Recognizing the importance of the Chinese market, it is undeniable that considering China’s proposal is of enormous trade and economic responsibility for Uruguay. That is why the path that President Lacalle decided to take is very reasonable.

It should also be noted that, as has happened in other Latin American countries, China has come to play a very important role as a destination for Uruguayan goods. While in 2001, when it entered the WTO, China represented 5 percent of Uruguay’s exports and 41 percent of Mercosur’s. Today China receives 28 percent of Uruguay’s exports and 23 percent of Mercosur’s, respectively.

Today, Uruguay pays (competitively) approximately US$137 million in tariffs to export goods to China. This represents 42 percent of the total tariffs paid by Uruguay to all export destinations. This clearly indicates the importance that the East Asian country plays today in global commerce, and the opportunity that a deeper commercial dialogue could have, which the national government has acknowledged. The decisive step of opening up to the world that this government is taking is key to the country’s development.

Inter-American Dialogue: Beyond trade, what does Uruguay expect in the way of engagement from China? Will Uruguay derive some benefit from its membership and prospective membership in the AIIB and the New Development Bank (“BRICS Bank”)?

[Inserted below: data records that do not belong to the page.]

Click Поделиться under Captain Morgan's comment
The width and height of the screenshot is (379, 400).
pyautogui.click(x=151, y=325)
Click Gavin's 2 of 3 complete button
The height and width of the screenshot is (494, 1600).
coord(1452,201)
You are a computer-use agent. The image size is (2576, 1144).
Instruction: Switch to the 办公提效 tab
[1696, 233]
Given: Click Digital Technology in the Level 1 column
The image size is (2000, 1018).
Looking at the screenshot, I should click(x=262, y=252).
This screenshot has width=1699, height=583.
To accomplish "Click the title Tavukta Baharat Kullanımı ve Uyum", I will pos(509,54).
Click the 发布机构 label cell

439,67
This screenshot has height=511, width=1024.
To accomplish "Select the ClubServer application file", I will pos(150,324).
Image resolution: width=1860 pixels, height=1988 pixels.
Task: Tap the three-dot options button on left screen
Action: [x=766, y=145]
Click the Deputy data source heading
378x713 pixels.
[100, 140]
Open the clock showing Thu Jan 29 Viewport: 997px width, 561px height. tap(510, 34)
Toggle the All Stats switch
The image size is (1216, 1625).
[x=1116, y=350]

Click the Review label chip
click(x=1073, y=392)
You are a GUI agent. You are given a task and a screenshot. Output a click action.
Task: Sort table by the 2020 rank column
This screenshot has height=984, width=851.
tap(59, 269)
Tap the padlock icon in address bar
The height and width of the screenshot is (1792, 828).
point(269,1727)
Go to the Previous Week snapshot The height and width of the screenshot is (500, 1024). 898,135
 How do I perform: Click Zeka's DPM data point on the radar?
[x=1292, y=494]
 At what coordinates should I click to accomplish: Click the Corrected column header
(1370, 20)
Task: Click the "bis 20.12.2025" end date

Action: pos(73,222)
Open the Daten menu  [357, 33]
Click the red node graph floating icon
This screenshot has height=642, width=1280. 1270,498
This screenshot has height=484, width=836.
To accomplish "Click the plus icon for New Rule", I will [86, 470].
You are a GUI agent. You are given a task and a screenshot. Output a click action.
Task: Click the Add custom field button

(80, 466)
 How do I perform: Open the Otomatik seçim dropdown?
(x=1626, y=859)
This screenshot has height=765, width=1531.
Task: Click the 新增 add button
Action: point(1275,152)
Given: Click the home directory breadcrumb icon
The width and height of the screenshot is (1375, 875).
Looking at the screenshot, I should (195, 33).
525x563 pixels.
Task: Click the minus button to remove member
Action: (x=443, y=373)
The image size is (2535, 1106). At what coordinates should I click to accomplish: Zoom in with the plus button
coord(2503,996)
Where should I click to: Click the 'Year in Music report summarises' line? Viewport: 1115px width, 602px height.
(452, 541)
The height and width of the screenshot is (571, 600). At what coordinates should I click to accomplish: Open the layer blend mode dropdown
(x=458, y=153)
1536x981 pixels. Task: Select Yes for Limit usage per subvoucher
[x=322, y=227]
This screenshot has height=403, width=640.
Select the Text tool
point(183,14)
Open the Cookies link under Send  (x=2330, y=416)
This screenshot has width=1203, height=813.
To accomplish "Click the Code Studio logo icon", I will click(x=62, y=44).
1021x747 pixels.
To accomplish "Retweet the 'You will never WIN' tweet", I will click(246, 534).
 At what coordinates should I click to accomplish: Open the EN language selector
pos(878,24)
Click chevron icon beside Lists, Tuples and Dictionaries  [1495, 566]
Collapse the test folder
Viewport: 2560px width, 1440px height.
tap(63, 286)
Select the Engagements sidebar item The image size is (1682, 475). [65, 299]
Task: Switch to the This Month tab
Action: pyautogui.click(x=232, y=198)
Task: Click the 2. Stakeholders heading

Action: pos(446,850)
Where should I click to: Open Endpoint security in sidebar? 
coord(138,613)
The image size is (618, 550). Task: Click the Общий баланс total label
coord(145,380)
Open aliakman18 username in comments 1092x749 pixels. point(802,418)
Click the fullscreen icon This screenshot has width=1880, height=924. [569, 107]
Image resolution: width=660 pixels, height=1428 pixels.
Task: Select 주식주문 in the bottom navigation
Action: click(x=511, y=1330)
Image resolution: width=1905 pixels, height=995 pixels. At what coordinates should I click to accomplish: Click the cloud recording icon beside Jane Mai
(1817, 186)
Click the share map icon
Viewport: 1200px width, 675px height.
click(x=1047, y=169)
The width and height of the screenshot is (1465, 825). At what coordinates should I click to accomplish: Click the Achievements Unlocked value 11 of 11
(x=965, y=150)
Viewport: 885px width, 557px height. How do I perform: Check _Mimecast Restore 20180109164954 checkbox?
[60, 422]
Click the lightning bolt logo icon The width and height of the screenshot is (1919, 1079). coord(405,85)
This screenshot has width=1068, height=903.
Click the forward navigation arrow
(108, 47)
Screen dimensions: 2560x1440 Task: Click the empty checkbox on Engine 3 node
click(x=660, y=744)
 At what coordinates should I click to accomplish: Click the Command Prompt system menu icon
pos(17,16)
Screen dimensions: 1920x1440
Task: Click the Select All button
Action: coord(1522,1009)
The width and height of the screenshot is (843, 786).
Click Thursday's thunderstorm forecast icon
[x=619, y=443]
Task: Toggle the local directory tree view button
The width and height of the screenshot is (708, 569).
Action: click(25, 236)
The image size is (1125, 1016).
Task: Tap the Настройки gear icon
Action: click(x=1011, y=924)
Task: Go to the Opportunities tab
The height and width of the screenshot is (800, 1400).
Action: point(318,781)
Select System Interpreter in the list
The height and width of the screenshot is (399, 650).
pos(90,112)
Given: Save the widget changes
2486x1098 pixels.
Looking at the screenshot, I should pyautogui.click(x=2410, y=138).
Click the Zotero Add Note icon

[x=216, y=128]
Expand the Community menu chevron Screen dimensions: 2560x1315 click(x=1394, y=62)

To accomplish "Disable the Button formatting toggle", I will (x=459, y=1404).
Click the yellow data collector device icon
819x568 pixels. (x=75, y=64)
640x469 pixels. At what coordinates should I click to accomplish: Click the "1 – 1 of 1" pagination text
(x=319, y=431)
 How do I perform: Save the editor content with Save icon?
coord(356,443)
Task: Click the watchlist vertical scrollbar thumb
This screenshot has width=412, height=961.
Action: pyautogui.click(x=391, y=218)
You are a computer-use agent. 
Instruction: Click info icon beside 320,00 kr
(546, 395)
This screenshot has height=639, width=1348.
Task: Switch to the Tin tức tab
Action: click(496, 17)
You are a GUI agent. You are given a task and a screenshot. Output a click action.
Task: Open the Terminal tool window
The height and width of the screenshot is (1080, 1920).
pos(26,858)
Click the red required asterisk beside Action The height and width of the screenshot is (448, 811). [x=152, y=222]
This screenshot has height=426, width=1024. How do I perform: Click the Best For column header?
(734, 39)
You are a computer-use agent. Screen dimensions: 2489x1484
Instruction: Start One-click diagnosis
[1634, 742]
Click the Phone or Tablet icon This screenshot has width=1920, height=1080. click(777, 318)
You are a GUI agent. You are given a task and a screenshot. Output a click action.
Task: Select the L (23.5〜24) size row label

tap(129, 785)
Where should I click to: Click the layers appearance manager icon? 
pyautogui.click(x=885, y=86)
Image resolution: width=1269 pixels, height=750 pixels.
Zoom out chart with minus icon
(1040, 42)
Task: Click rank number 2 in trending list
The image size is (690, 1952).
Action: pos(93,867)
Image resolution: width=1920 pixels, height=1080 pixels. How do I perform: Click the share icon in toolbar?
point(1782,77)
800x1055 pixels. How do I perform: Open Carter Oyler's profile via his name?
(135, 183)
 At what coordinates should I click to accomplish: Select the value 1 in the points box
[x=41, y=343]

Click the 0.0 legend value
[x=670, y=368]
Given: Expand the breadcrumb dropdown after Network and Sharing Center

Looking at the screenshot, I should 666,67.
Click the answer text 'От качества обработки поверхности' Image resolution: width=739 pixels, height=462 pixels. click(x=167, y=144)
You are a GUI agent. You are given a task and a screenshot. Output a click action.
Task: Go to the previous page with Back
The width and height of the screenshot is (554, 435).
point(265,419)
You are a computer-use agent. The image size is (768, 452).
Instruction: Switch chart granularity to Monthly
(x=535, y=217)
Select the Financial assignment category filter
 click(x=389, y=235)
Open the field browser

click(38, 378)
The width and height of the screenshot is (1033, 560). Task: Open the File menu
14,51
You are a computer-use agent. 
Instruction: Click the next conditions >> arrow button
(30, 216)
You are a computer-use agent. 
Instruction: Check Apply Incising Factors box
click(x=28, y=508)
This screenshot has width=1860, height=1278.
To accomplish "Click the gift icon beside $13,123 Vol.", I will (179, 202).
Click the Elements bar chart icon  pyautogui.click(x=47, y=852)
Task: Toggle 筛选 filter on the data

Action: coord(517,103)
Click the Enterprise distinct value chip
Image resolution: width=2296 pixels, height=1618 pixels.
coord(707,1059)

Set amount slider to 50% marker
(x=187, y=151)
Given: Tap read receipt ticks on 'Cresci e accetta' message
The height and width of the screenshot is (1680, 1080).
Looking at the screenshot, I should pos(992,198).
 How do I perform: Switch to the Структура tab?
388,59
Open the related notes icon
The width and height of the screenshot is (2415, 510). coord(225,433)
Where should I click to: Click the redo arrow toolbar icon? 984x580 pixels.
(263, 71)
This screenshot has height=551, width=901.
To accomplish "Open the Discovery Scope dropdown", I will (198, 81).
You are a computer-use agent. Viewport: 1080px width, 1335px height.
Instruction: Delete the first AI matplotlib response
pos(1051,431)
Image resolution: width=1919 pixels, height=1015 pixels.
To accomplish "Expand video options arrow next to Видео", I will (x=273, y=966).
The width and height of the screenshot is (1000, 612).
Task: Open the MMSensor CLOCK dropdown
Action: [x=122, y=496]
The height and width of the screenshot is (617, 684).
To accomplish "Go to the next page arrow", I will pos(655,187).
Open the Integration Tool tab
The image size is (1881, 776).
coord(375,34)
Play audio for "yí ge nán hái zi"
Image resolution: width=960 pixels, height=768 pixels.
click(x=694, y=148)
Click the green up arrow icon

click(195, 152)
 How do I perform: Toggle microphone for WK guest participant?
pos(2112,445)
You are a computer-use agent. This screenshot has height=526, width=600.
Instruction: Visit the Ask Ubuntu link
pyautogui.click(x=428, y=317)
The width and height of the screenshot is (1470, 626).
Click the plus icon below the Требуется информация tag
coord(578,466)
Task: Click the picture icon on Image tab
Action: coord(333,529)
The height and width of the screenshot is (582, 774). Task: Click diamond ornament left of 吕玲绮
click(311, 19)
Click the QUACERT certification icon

Albertoni: Naturally, when progress is made in the establishment of commercial and economic linkages with a country like China, other opportunities may arise that must be examined closely. Cooperation and investments are two of them. Uruguay has a small number of cooperation and investment linkages with China in comparison to the rest of the region, which is why there are opportunities in these areas that should be explored further. In any case, the focus of Uruguay’s interest today is commercial. After years of stagnation, Uruguay urgently needs to boost commerce and this government seems determined to take that step.